I started with trapezoids because they're used a lot, and because pixman's strange implementation made me curious:



I used NVidia's Cg language because it can be compiled down to ARG_fragment_program, which is the best my i945GM can do. Performance could be better and I am limited to 0,25px subpixel precision because of the i915's 64 ALU instruction limit.
But at least from what I can tell the traps should conform to the spec for imprecise trapezoid mode (default), I'll try to feed some cairo output at it and see what will go wrong ;)

On my i945GM I get 25fps fullscreen, a RedeonHD3850 is able to do ~1000fps and is still not ALU limited :)

Hopefully some day that stuff will find its way into one of the opensource drivers, I guess on more powerful hardware like AMD's R600/700 GPU setup costs will dominate :)

Donnerstag, 12. Februar 2009

Fosdem

Fosdem was really cool and exciting.
Many interesting talks and a great way to meet all the people I've mailed or heard about ... and all those I haven't known before .... and drink some beer with them.
I am really looking foreward to next year's fosdem, thanks guys for the great time :)

The Caciocavallo talk was quite impressive (although I still have troubles with pronouncation), I guess their work will boost Java's popularity for embedded systems. Unfourtunatly I missed the first part of Karl Helgason's talk about Gervill.
My talk went ~ok I guess, nobody fell asleep. I just talked a lot about not really related stuff like Java2D in general to get my 30min filled somehow. Thanks nobody recorded videos ;)

Unfourtunatly Java talks colided with some Xorg talks I planned to attend, however Michel Dänzer talked to me after my presentation about some problems I had with X :)
The open-source radeon/ati driver is in a pretty good shape, once intel is stable and fast again and radeonhd pushes the r600/700 branch to mainline, we have >80% of hardware with good drivers (Hopefully in Fedora11), with the only exception of AMD's Catalyst.

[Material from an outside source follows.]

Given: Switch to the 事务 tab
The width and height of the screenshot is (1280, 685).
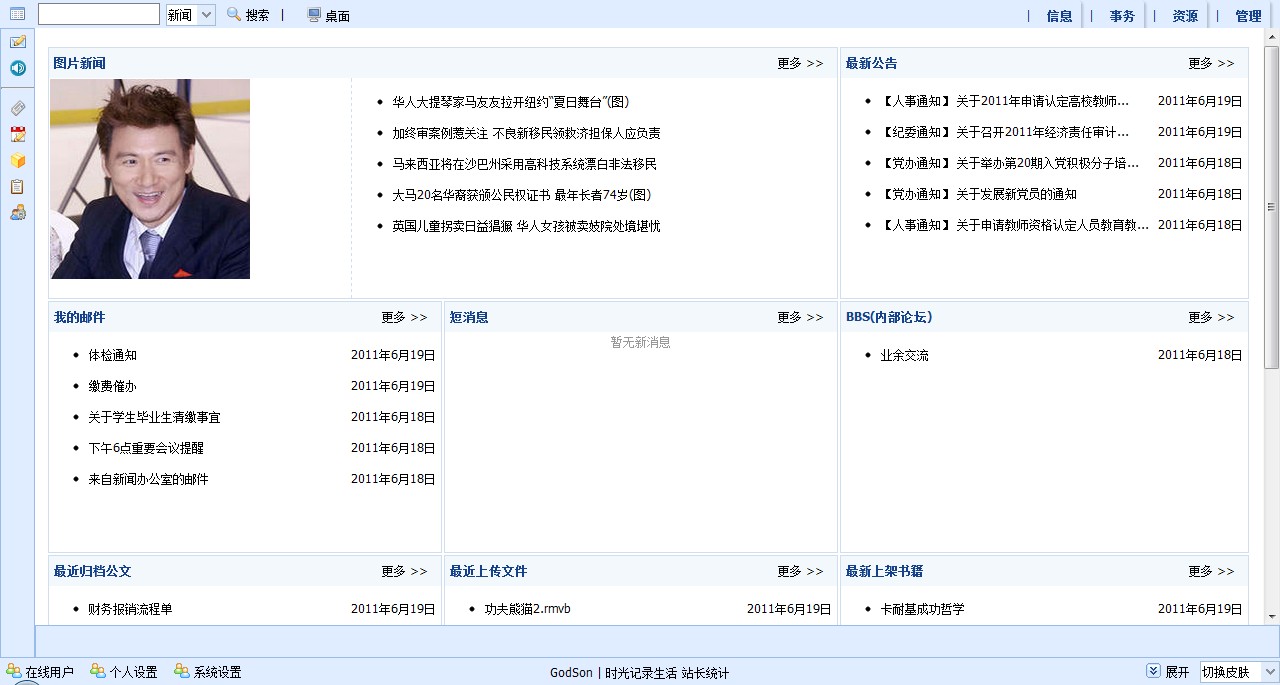Looking at the screenshot, I should [x=1121, y=15].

Michel had a great idea about how handling fallbacks better. Currently there are several different heuristics when to move a pixmat to video-memory and when it should stay in system-memory.
The problem is such heuristic descisions are based on what happend in the past, which often means its hard to get it right - better would be a prognosticator to get an idea what will happen in future ;)
A way this could be archived would be some kind of delayed rendering:
All rendering commands could be buffered in a queue of e.g. 50 entries, and the current operation could make migration descisions based on what it knows to come. If the current operation could be done on the GPU, the image contents are in RAM and in the queue are 5 operations triggering a fallback, it may be more efficient to not move the image to VRAM and do work by the CPU, avoiding the later readback to RAM altogether.
This would help drivers/GPUs which provide only basic RENDER accaleration, like Nouveau with <= GF5 or for frequently use of unaccalerated stuff (AddTraps, A1 masks, frequent XGetImage, ...). If the queue is not full, X processes painting commands faster than the client so less optimal descisions would not hurt (the smaller the queue, the more it behaves like default the "Always" heuristic). However would be a lot of work especially without deep knowledge of the code , I'll have a look in the Summer holidays :-/ Back to the pipeline ... I am still distracted by the problem with xcb's socket handoff mechanism, no idea whats going wrong. If somebody knows xcb (and unix sockets, ...) a bit, I would be really happy for any help.
Its not a lot of fun to work on a pipeline locking up after 5s, without knowing the cause :-/

Donnerstag, 5. Februar 2009

QT rocks :)

I investigated the poor performance QT4 showed at QGears2 in the aliased case. (20fps vs. 80fps antialiased)
QT was using XRender in a quite inefficient way for the aliased case, as well as Xorg falling back to software although it could clearly do better. I hope I can fix that, shouldn't be too hard.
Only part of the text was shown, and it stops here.